*** Block opens ***

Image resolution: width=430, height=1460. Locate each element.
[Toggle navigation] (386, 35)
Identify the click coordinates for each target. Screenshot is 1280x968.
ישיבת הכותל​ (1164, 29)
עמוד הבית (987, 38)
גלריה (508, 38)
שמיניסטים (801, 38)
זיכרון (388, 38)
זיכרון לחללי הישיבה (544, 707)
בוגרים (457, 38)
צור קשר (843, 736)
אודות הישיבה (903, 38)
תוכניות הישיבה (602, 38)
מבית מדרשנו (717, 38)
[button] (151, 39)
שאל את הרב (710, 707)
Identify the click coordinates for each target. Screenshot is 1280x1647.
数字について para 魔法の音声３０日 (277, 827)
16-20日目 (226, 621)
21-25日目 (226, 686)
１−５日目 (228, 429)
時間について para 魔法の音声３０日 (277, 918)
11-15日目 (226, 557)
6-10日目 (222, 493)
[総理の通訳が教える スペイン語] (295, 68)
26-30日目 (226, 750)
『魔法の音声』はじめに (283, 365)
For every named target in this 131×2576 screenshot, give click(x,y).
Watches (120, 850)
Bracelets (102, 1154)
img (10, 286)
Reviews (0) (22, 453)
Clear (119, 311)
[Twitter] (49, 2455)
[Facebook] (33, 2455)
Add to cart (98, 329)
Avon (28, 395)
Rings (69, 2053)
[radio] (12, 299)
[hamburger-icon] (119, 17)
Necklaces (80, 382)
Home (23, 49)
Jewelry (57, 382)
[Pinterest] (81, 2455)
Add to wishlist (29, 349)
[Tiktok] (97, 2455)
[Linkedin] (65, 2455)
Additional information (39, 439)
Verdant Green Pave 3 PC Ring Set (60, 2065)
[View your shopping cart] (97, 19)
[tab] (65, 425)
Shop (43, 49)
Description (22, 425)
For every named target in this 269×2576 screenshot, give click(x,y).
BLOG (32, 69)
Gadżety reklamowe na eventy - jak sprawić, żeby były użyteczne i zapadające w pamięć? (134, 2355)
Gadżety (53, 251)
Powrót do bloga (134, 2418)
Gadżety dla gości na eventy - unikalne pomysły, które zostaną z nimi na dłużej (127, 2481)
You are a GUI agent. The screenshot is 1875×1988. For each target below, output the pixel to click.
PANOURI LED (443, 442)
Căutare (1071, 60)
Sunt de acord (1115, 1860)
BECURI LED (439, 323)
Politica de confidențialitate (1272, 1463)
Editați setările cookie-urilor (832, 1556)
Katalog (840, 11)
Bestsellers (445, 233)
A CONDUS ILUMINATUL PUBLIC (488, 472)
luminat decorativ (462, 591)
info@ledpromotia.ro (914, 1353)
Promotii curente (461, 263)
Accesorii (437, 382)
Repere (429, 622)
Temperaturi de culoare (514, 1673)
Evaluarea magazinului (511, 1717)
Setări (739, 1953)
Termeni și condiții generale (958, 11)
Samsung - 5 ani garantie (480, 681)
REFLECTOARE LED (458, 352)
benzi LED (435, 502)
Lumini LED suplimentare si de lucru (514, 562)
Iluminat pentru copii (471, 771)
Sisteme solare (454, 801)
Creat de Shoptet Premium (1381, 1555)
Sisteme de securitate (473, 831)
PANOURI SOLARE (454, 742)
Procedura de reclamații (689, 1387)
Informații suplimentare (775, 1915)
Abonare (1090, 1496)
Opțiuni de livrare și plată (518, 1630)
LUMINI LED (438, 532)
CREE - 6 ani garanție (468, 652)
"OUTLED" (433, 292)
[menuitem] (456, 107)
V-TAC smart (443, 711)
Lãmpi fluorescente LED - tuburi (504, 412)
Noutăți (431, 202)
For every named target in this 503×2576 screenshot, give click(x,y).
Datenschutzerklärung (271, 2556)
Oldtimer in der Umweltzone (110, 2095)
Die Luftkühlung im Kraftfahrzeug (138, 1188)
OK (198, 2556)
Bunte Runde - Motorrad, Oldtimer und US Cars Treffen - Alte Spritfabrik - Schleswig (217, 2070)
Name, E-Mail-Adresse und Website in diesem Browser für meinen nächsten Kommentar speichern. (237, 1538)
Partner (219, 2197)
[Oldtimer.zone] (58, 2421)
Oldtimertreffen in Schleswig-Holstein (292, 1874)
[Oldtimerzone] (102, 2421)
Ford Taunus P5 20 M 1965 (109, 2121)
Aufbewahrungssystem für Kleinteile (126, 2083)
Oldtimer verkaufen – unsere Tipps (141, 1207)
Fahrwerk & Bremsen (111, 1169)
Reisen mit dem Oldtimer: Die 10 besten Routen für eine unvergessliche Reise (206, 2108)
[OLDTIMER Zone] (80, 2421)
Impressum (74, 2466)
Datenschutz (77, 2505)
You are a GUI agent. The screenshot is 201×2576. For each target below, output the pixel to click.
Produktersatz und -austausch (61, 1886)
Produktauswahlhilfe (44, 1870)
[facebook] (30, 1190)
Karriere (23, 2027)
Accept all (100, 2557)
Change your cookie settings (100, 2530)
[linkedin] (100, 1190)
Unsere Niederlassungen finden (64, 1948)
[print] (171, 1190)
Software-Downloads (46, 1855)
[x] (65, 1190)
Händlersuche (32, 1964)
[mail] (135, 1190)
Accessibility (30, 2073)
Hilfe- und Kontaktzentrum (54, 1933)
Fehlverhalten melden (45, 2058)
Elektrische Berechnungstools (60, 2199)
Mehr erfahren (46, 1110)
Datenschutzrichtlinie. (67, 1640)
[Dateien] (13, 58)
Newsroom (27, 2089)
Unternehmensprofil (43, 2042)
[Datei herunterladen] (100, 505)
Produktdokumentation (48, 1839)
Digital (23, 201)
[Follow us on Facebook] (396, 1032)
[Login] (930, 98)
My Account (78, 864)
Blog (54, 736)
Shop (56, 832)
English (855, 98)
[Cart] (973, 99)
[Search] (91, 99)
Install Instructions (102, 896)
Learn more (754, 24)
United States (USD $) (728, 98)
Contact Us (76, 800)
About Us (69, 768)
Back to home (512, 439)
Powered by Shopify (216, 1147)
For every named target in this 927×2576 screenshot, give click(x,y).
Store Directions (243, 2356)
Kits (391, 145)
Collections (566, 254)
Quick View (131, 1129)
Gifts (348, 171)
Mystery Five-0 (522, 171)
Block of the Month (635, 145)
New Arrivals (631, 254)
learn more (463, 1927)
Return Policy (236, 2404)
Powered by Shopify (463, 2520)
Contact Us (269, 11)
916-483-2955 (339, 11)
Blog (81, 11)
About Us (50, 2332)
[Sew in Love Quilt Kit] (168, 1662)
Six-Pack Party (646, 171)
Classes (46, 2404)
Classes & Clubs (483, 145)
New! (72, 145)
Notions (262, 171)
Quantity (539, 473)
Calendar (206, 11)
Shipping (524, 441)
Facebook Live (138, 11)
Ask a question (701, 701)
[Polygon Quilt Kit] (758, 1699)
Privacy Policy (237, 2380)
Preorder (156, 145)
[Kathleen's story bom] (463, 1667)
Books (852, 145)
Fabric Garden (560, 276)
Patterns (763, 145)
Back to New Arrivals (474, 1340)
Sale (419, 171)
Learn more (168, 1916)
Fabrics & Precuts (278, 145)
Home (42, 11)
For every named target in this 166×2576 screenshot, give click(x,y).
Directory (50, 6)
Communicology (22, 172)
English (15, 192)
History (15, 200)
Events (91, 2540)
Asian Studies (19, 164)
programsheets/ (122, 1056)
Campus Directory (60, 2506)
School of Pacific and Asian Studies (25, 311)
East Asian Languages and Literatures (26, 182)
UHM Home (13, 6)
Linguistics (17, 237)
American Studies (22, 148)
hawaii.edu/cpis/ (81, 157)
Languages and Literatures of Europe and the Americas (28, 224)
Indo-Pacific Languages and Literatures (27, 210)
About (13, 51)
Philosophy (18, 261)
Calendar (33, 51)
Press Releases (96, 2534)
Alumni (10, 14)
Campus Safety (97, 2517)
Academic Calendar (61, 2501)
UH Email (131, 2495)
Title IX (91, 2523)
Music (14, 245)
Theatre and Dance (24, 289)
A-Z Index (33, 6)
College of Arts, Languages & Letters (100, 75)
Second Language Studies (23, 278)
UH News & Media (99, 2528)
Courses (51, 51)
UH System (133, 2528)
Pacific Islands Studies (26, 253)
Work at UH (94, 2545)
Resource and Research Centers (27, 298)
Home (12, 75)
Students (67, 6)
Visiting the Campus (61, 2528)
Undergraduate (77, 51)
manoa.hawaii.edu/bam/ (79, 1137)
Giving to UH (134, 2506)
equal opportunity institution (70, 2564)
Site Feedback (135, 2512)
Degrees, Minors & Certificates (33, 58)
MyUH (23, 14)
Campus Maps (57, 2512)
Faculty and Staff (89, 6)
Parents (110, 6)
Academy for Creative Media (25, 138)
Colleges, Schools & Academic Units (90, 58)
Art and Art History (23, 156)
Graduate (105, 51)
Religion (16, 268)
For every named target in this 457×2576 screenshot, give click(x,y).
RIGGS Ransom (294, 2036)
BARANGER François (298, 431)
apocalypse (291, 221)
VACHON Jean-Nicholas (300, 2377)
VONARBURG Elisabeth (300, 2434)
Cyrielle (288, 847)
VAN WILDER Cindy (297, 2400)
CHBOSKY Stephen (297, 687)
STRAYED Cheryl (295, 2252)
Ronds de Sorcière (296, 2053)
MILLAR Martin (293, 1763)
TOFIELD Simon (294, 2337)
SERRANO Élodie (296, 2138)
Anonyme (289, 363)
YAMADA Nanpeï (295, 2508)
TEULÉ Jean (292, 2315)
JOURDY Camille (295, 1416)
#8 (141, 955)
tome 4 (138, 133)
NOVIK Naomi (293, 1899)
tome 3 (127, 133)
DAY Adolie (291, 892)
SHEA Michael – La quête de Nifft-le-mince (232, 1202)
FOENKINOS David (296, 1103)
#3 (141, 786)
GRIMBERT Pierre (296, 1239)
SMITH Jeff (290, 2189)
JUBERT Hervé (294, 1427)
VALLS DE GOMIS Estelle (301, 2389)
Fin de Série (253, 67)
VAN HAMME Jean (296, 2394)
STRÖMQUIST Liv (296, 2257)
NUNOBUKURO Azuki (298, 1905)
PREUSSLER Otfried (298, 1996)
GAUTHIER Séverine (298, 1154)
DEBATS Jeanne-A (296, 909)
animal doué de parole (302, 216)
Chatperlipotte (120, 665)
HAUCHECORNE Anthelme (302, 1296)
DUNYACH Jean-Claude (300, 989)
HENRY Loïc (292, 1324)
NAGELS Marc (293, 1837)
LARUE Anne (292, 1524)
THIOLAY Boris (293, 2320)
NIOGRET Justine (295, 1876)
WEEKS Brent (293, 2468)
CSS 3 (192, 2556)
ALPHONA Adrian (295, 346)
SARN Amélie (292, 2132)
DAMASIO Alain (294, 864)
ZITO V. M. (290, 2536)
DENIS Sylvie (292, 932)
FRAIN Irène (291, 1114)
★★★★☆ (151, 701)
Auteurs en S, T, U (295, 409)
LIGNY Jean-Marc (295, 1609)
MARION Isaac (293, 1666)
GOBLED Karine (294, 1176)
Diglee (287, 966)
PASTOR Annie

*** Block closes ***

● YOUR TASK
Reproduce, word for word and in full, only the lines above that start at the line with "916-483-2955 (339, 11)" and run through the line with "UHM Home (13, 6)", both ends included.

● REPLY
916-483-2955 (339, 11)
Blog (81, 11)
About Us (50, 2332)
[Sew in Love Quilt Kit] (168, 1662)
Six-Pack Party (646, 171)
Classes (46, 2404)
Classes & Clubs (483, 145)
New! (72, 145)
Notions (262, 171)
Quantity (539, 473)
Calendar (206, 11)
Shipping (524, 441)
Facebook Live (138, 11)
Ask a question (701, 701)
[Polygon Quilt Kit] (758, 1699)
Privacy Policy (237, 2380)
Preorder (156, 145)
[Kathleen's story bom] (463, 1667)
Books (852, 145)
Fabric Garden (560, 276)
Patterns (763, 145)
Back to New Arrivals (474, 1340)
Sale (419, 171)
Learn more (168, 1916)
Fabrics & Precuts (278, 145)
Home (42, 11)
For every named target in this 166×2576 screenshot, give click(x,y).
Directory (50, 6)
Communicology (22, 172)
English (15, 192)
History (15, 200)
Events (91, 2540)
Asian Studies (19, 164)
programsheets/ (122, 1056)
Campus Directory (60, 2506)
School of Pacific and Asian Studies (25, 311)
East Asian Languages and Literatures (26, 182)
UHM Home (13, 6)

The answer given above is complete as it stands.